Primate Biol. 2017 Sep 22;4(2):173-184. doi: 10.5194/pb-4-173-2017. eCollection 2017.
Over the past few decades, several studies have attempted to decipher the biology of mammalian germline stem cells (GSCs). These studies provide evidence that regulatory mechanisms for germ cell specification and migration are evolutionarily conserved across species. The characteristics and functions of primate GSCs are highly distinct from rodent species; therefore the findings from rodent models cannot be extrapolated to primates. Due to limited availability of human embryonic and testicular samples for research purposes, two non-human primate models (marmoset and macaque monkeys) are extensively employed to understand human germline development and differentiation. This review provides a broader introduction to the in vivo and in vitro germline stem cell terminology from primordial to differentiating germ cells. Primordial germ cells (PGCs) are the most immature germ cells colonizing the gonad prior to sex differentiation into testes or ovaries. PGC specification and migratory patterns among different primate species are compared in the review. It also reports the distinctions and similarities in expression patterns of pluripotency markers (OCT4A, NANOG, SALL4 and LIN28) during embryonic developmental stages, among marmosets, macaques and humans. This review presents a comparative summary with immunohistochemical and molecular evidence of germ cell marker expression patterns during postnatal developmental stages, among humans and non-human primates. Furthermore, it reports findings from the recent literature investigating the plasticity behavior of germ cells and stem cells in other organs of humans and monkeys. The use of non-human primate models would enable bridging the knowledge gap in primate GSC research and understanding the mechanisms involved in germline development. Reported similarities in regulatory mechanisms and germ cell expression profile in primates demonstrate the preclinical significance of monkey models for development of human fertility preservation strategies.

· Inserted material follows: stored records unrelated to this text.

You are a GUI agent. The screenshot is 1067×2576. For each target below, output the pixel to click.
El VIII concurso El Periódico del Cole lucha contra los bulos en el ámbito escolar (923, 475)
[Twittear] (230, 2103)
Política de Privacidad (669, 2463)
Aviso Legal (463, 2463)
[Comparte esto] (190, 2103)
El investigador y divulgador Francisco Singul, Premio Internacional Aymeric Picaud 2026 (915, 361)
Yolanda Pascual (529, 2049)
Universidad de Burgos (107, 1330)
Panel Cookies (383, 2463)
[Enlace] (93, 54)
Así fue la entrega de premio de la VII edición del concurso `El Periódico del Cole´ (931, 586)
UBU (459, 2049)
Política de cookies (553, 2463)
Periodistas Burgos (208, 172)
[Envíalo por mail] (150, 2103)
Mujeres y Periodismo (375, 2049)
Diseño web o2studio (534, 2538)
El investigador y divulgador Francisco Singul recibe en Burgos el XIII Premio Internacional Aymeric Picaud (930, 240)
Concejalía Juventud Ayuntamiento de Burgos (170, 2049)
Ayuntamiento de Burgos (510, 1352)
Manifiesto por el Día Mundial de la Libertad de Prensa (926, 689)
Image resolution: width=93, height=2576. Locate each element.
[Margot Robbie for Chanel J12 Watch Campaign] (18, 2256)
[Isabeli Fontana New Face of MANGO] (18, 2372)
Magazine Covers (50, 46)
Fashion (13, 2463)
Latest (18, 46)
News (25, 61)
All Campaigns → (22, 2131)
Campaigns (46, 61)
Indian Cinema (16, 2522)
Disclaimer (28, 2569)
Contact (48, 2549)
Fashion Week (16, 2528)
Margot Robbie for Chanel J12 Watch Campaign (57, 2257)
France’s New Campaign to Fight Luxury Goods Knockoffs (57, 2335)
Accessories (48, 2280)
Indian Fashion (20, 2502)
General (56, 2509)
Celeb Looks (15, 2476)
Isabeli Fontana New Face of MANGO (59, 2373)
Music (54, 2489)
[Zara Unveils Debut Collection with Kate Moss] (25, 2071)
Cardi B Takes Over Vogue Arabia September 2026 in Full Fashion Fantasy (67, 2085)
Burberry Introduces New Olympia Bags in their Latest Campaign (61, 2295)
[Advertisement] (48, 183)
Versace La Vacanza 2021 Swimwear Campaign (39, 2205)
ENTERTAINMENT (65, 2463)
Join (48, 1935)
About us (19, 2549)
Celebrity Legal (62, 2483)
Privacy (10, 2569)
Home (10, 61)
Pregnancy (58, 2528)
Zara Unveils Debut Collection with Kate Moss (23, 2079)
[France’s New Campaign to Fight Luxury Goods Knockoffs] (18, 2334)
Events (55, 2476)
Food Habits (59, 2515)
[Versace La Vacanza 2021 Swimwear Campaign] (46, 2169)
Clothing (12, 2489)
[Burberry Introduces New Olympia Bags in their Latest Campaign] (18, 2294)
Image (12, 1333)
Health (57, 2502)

在过去几十年中,多项研究试图破解哺乳动物生殖系干细胞(GSCs)的生物学特性。这些研究表明,生殖细胞特化和迁移的调控机制在物种进化过程中是保守的。灵长类GSCs的特征和功能与啮齿类动物有很大不同;因此,从啮齿类动物模型得出的研究结果不能外推至灵长类动物。由于用于研究目的的人类胚胎和睾丸样本有限,两种非人类灵长类动物模型(狨猴和猕猴)被广泛用于了解人类生殖系的发育和分化。本综述对从原始生殖细胞到分化生殖细胞的体内和体外生殖系干细胞术语进行了更广泛的介绍。原始生殖细胞(PGCs)是在性别分化为睾丸或卵巢之前定殖于性腺的最不成熟生殖细胞。本综述比较了不同灵长类物种中PGC的特化和迁移模式。它还报告了狨猴、猕猴和人类在胚胎发育阶段多能性标志物(OCT4A、NANOG、SALL4和LIN28)表达模式的异同。本综述通过免疫组织化学和分子证据,对人类和非人类灵长类动物出生后发育阶段生殖细胞标志物表达模式进行了比较总结。此外,它还报告了最近文献中关于人类和猴子其他器官中生殖细胞和干细胞可塑性行为的研究结果。使用非人类灵长类动物模型将有助于弥合灵长类GSC研究中的知识差距,并了解生殖系发育所涉及的机制。灵长类动物在调控机制和生殖细胞表达谱方面的相似性表明,猴子模型在人类生育力保存策略开发方面具有临床前意义。